**TASK PROMPT**
The line with "Screen dimensions: 649x375" marks the first line to copy, and the line with "Given: Toggle the print media emulation icon" marks the last. Transcribe that stretch of the data below exactly, without pictures.

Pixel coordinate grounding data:
*** Begin section ***
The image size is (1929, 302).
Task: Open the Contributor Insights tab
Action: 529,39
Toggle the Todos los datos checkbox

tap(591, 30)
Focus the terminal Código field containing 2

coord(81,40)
*** End section ***
*** Begin section ***
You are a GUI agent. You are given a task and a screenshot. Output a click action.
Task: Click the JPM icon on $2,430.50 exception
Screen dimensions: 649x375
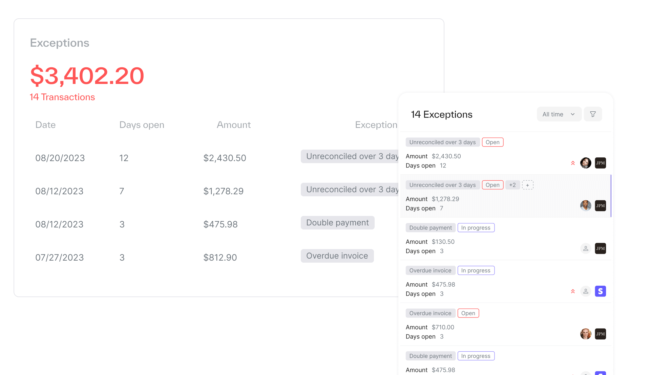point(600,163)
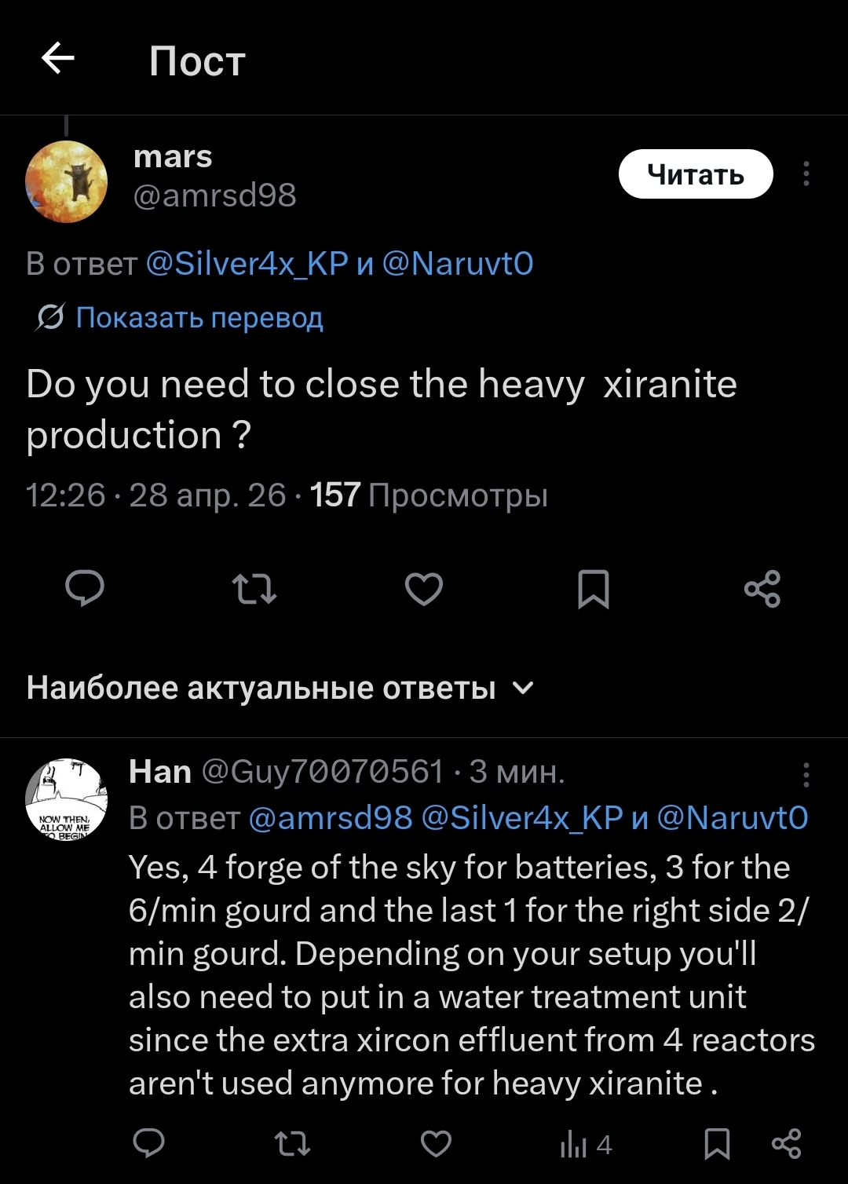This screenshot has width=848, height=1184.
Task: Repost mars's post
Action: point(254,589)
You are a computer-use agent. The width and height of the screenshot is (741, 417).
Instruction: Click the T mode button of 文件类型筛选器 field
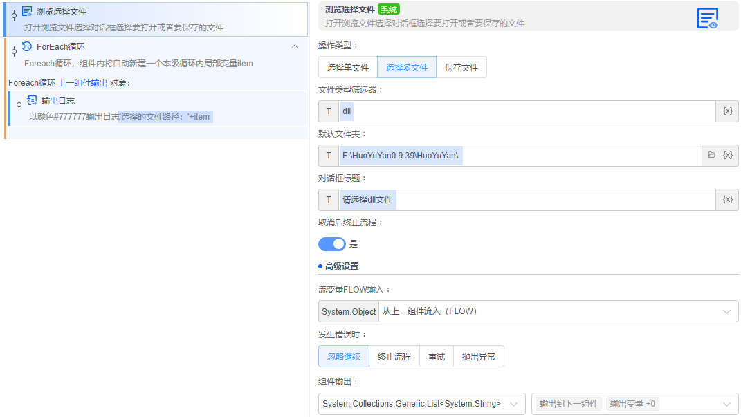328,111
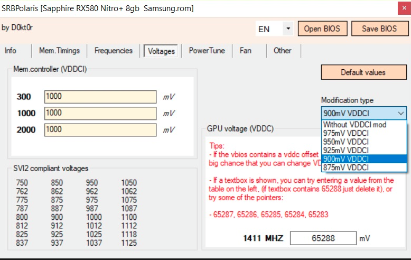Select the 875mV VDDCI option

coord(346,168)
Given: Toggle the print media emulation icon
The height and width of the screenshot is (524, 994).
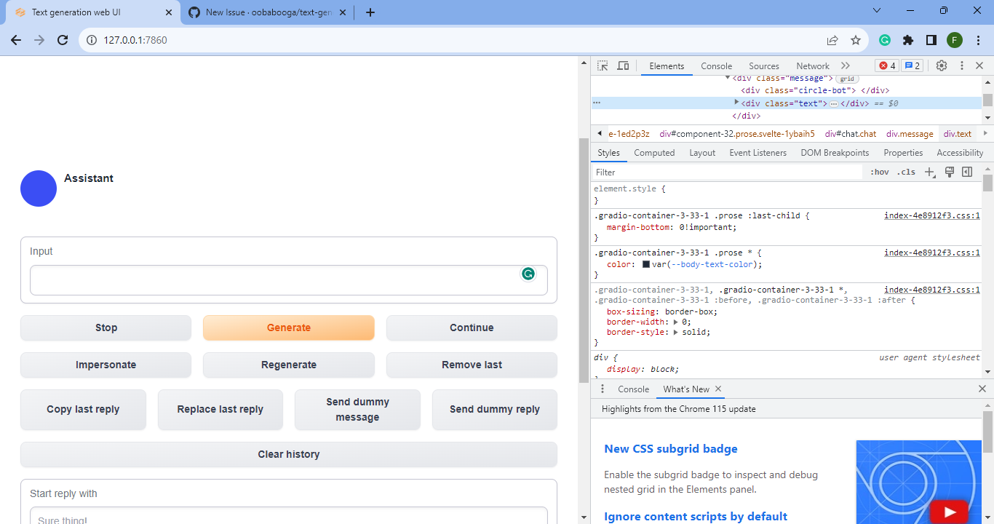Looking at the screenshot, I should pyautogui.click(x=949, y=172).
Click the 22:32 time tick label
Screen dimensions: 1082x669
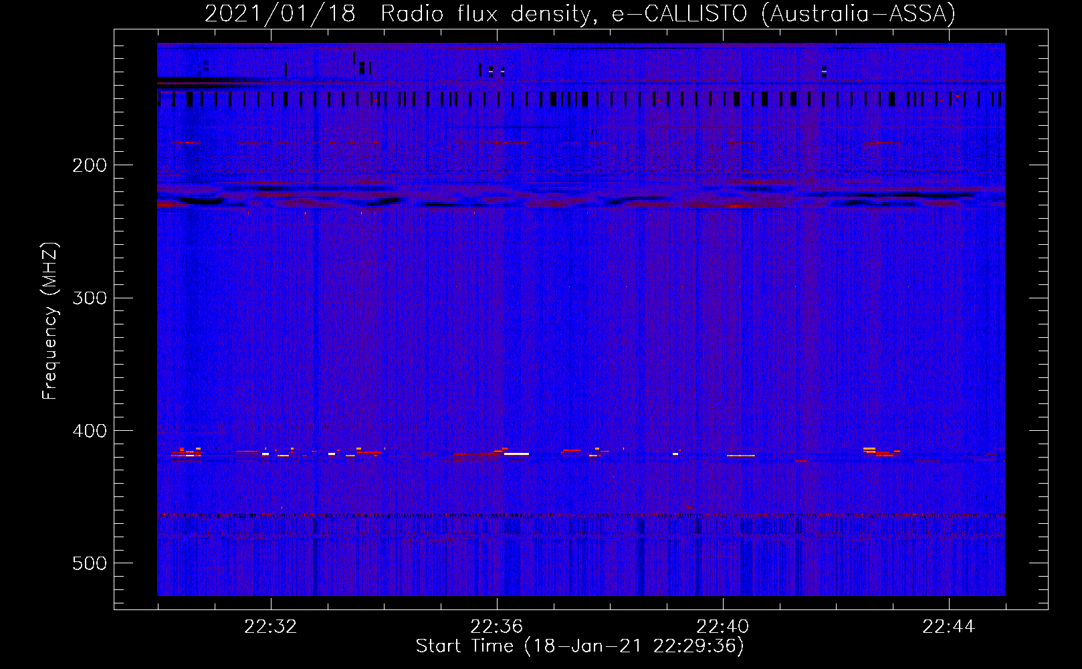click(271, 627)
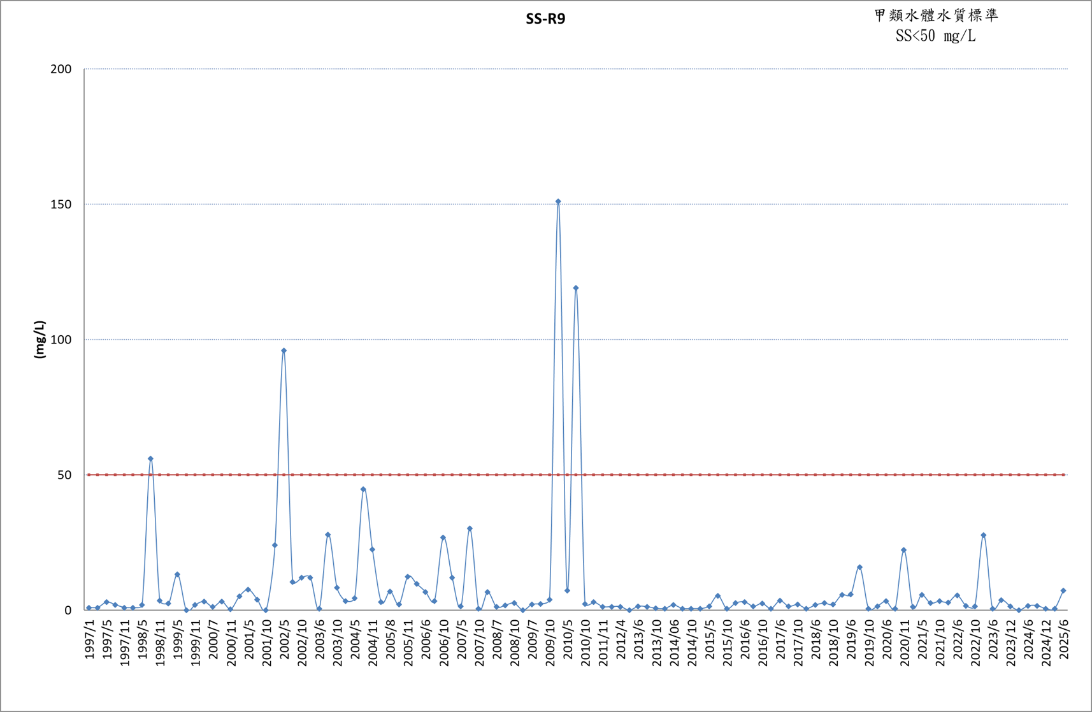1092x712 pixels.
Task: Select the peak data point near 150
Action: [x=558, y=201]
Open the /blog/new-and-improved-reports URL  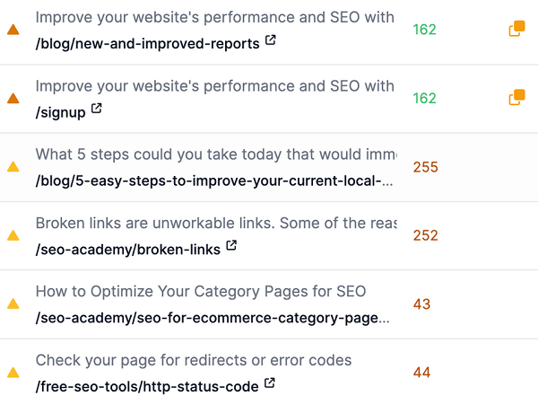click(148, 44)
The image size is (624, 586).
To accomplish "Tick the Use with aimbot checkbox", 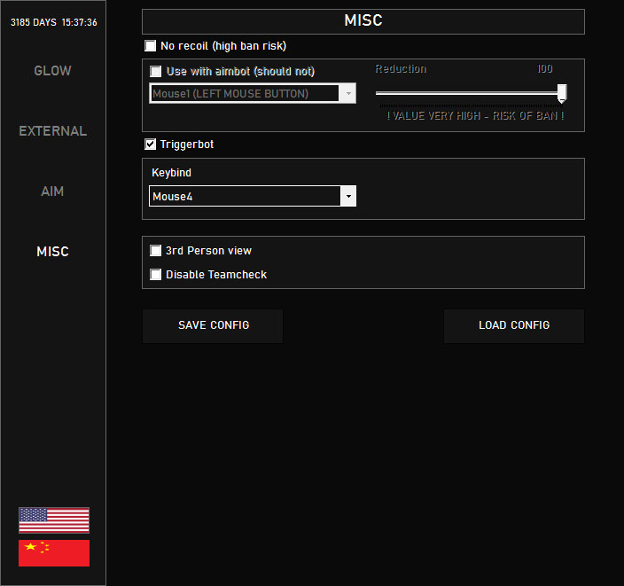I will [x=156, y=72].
*** End section ***
**EXERCISE SOLUTION**
Screen dimensions: 649x375
point(600,163)
This screenshot has width=848, height=1184.
Task: Repost mars's post
Action: point(254,589)
You are a computer-use agent. The width and height of the screenshot is (741, 417).
Instruction: Click the T mode button of 文件类型筛选器 field
328,111
Select the 875mV VDDCI option

coord(346,168)
Given: Toggle the print media emulation icon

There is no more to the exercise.